HPA Magazine 15
Head and neck surgery is a multidisciplinary medical-surgical approach that treats benign and malignant diseases (cancers) in the region of the head and neck, with the exception of the central nervous system and spine.
The most important and/or common diseases of the head and neck surgery are:
Given the anatomical particularity of the head and neck and each of the diseases treated by the head and neck surgeon, several other medical specialties are involved, such as Otorhinolaryngology, Maxillofacial Surgery, Plastic Surgery, Medical Oncology, Radiotherapy, and other non-medical specialties such as Speech Therapy, Nursing, Physiotherapy, among others.
CANCER OF THE LIPS, MOUTH, THROAT (PHARYNX), LARYNX AND VOCAL CORDS AND NASAL CAVITY
Head and neck cancer represent the 6th most common cancer in men and the 8th most common in women.Despite this, and even considering that the mouth is an easily accessible organ, this type of cancer is not well known by the general population when compared to other tumours.
The main risk factors are: i) chronic consumption of tobacco and alcohol, particularly if associated with ii) HPV (Human Papillomavirus) infection (more recently).
As with all tumours, an early diagnosis and prompt, adequate treatment are essential for the prognosis. But, treating head and neck tumors is as important as minimizing its sequelae. Since the region is host to functions as basic as speaking, eating, breathing, smiling, both the tumour and treatment can cause huge limitations for the patient. Another issue that arises is the fact that it is a usually exposed region of the body, also causing aesthetic sequelae, which can bring inhibition and insecurity. In recent years, new reconstructive and radiotherapy techniques, as well as new chemotherapy and immunotherapy drugs, have greatly improved the prognosis and quality of life of patients, reflecting the importance of a multidisciplinary approach in these pathologies.

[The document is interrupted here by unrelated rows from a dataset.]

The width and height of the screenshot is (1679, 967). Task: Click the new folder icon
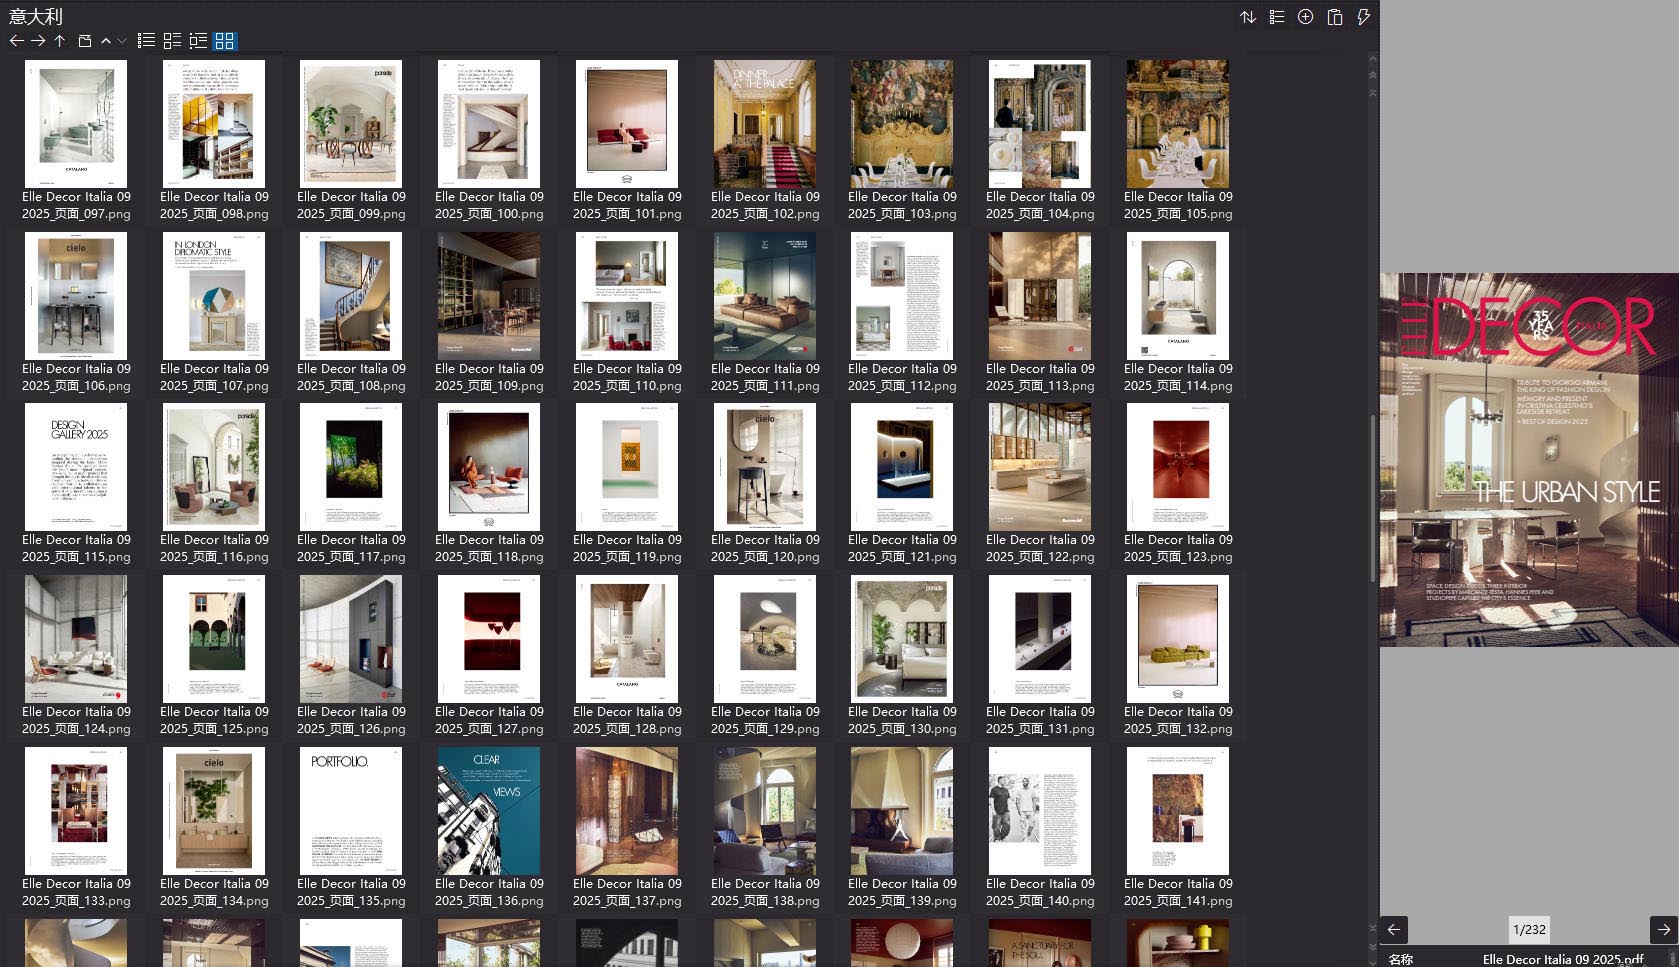(x=84, y=41)
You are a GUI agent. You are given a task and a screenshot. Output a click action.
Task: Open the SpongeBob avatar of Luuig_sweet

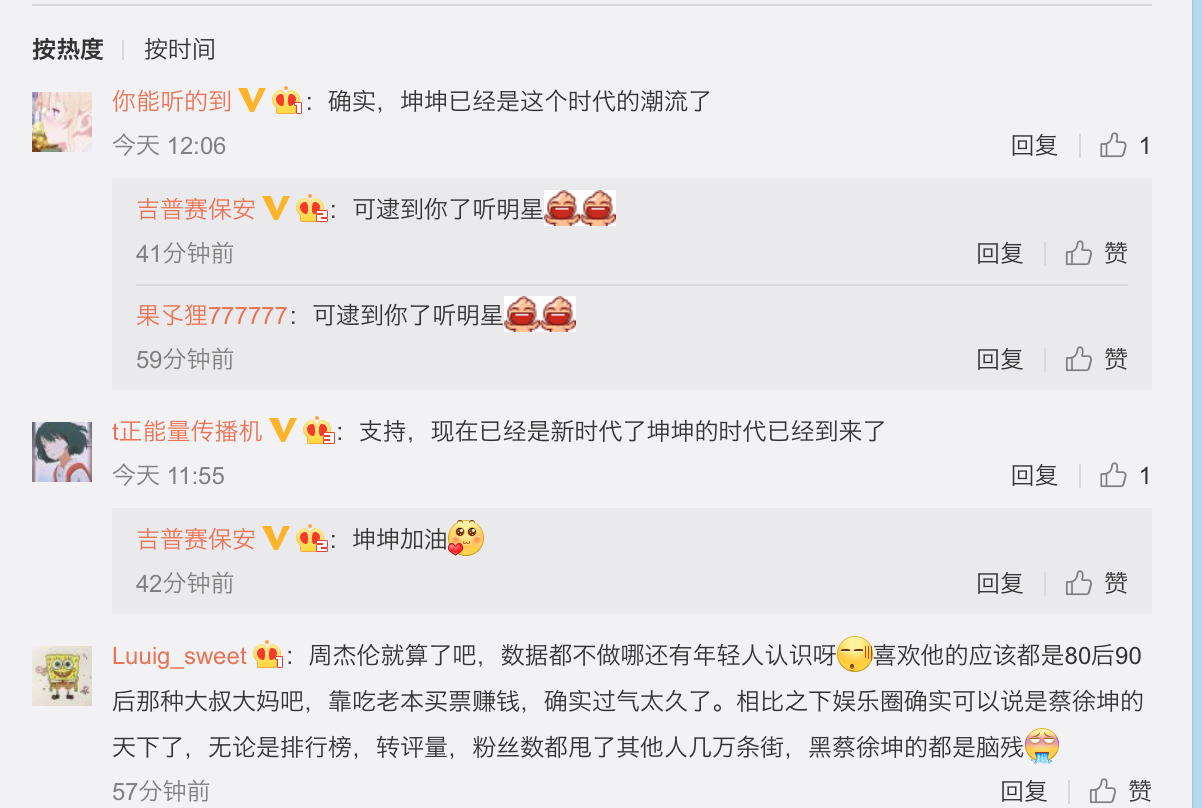(x=62, y=676)
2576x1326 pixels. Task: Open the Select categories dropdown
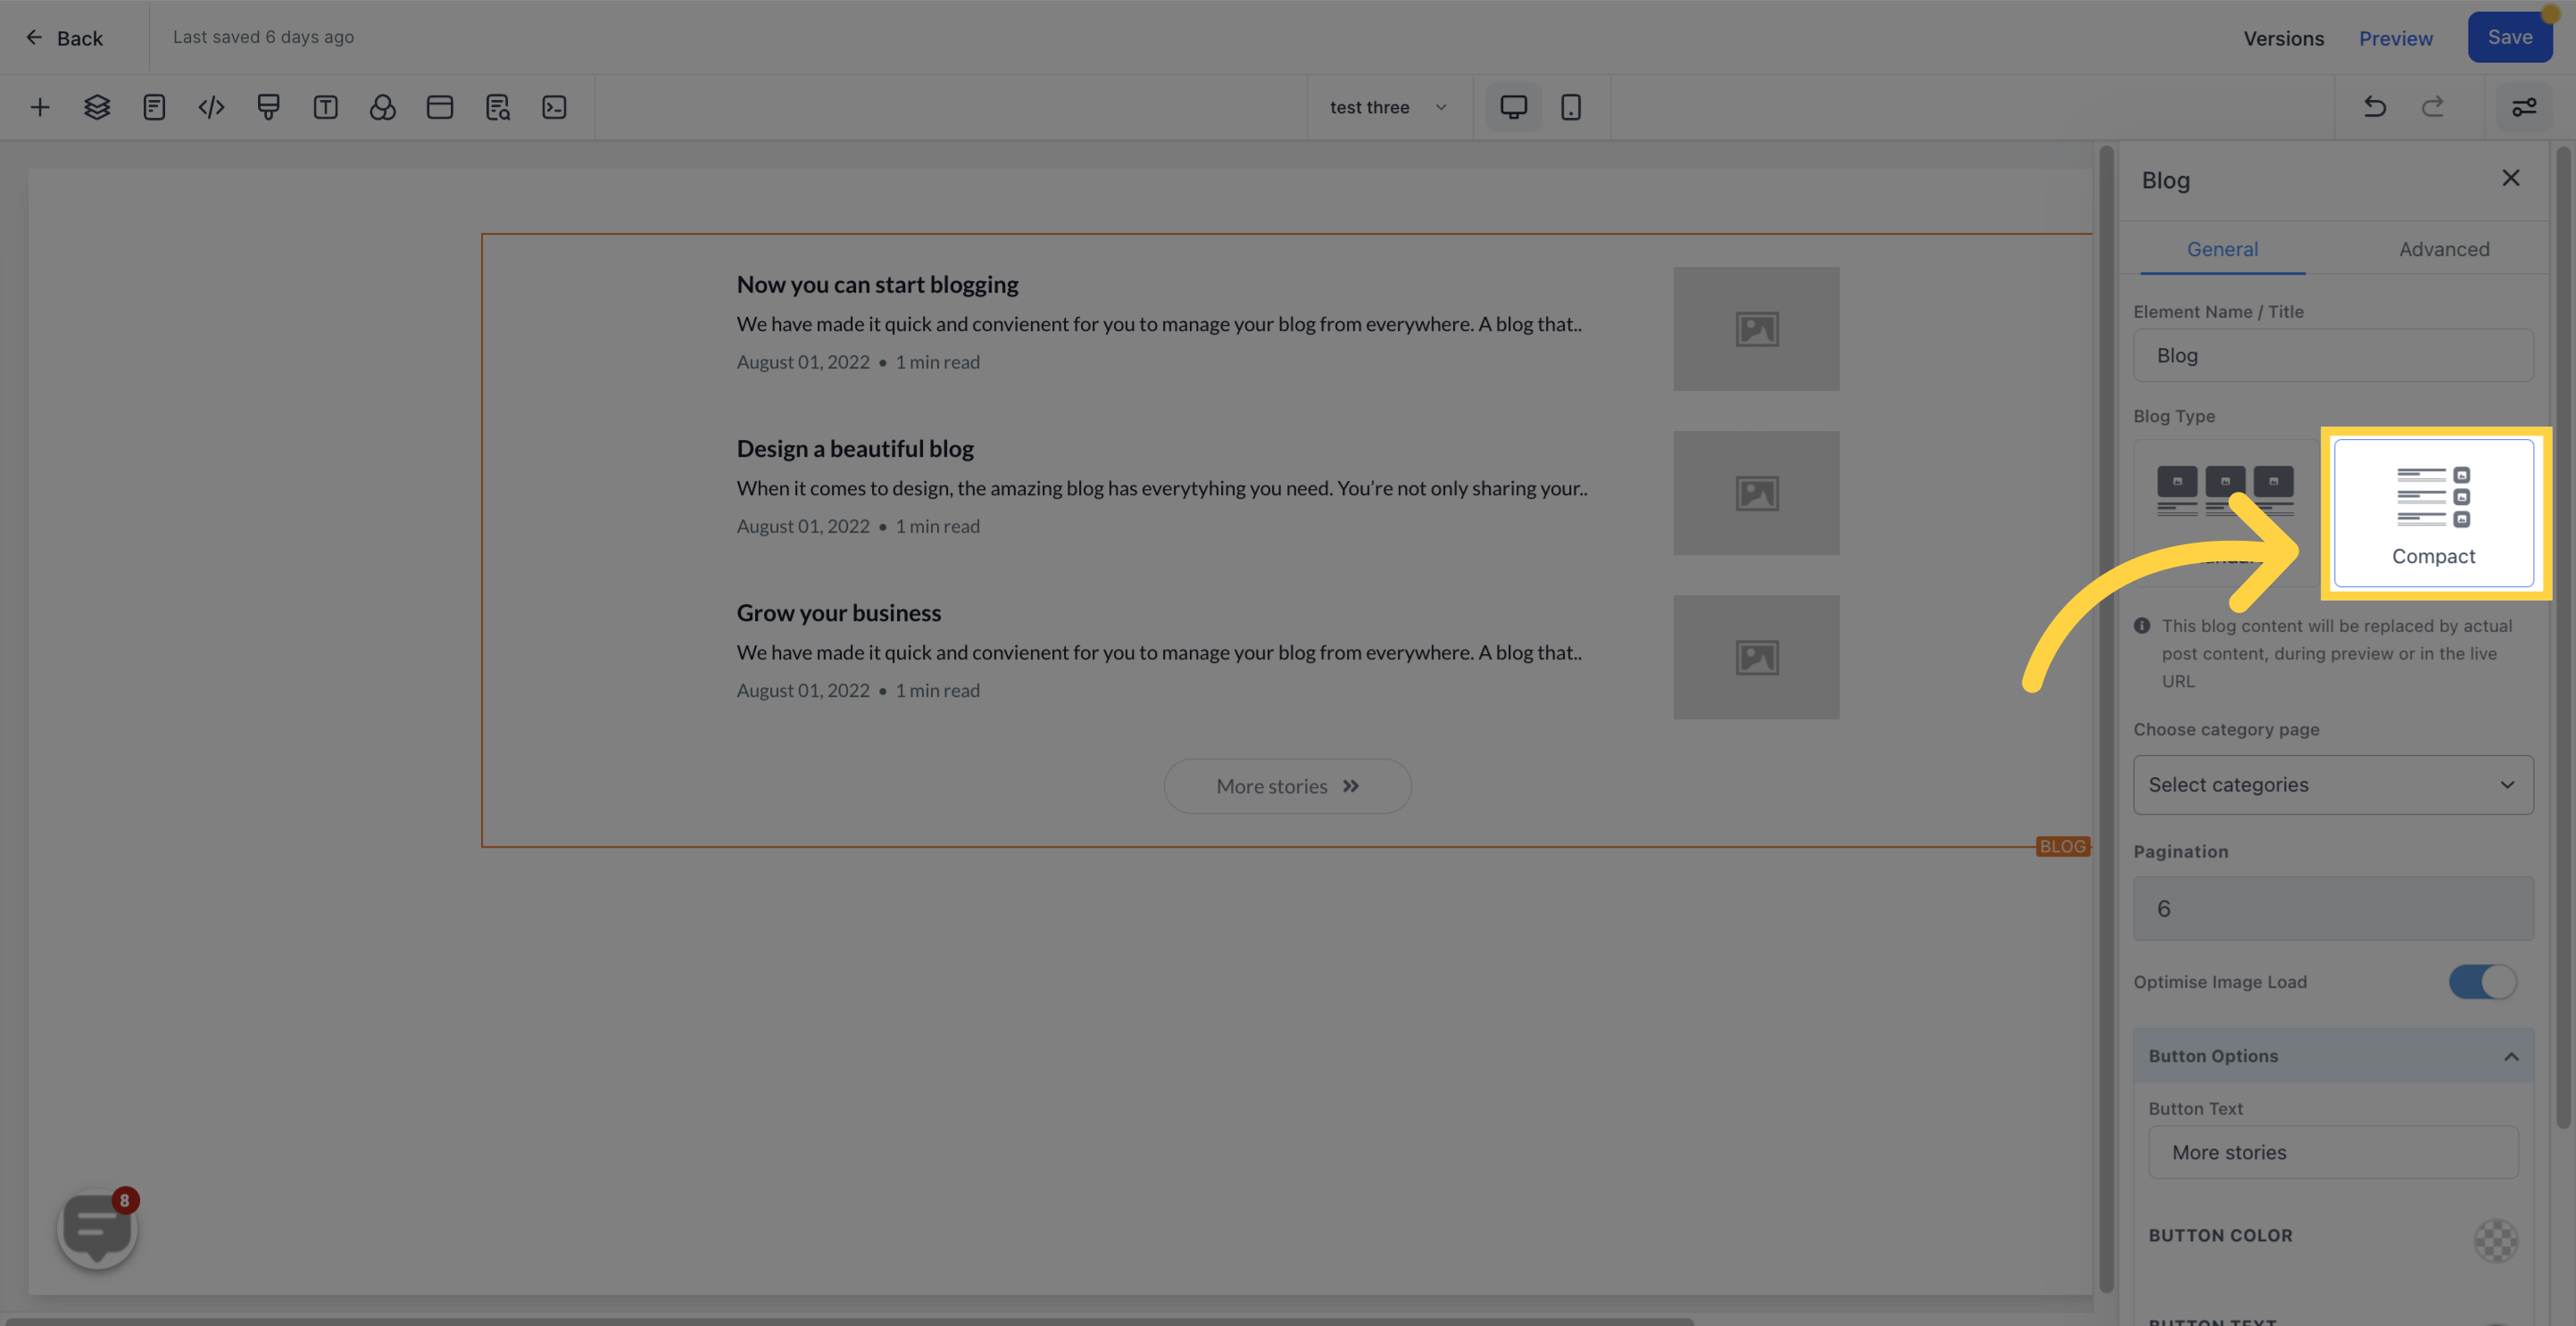(x=2334, y=783)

DISEASES OF THE SALIVARY GLANDS (PAROTID, SUBMAXILLARY, SUBLINGUAL): INFLAMMATIONS, CALCULI AND TUMOURS
Inflammatory diseases of the salivary glands, also called sialoadenitis, usually cause pain and swelling of the glands when saliva is produced and cannot be expelled during meals. There are several causes for saliva not reaching the mouth, the most common being the presence of calculi (stones). That is, in the same way that one can have kidney stones, it is also possible to have stones in the salivary glands.
Most salivary gland tumours are benign. But they should usually be operated on, since they grow over time causing aesthetic deformity to the patient, in addition to harbouring the risk of transformation overtime cancer.
CONGENITAL DISEASES: BRANCHIAL CYSTS, THYROGLOSSAL AND DERMOID CYSTS, LYMPHANGIOMAS, HEMANGIOMAS
As the name suggests, these are diseases that we were born with, and as such, they manifest themselves more frequently in childhood, although in some cases they are only diagnosed in adulthood. They are usually benign, but require surgery for a definitive resolution, to avoid complications.
THYROID AND PARATHYROID
They are the endocrine organs of the neck and nodules usually appear. Most of them are benign, but the nature of some of these nodules needs to be clarified and surgically removed.
TRACHEOSTOMY AND CERVICAL TRACHEA
Tracheostomy is a tube that is introduced through the neck to enable the patient to breath, when for whatever reason, he cannot breathe normally. However, when the reason for the tracheostomy has been solved, some patients remain with the tube. In this situation, it is sometimes possible to help solve the problem.
INVESTIGATION OF MASSES/NODULES IN THE NECK
Most diseases of the head and neck, and even several other diseases of the rest of the body, can manifest themselves through masses or nodules in the neck. The assessment of these masses can be quite complex due to the number and diversity of the diseases that may be the cause of the nodules, particularly when there are no other associated symptoms. The approach is to search for the most probable diagnoses, either through endoscopic examination in an Otorhinolaryngology consultation, or through complementary exams, to clarify the nature of the disease and a subsequent timely treatment.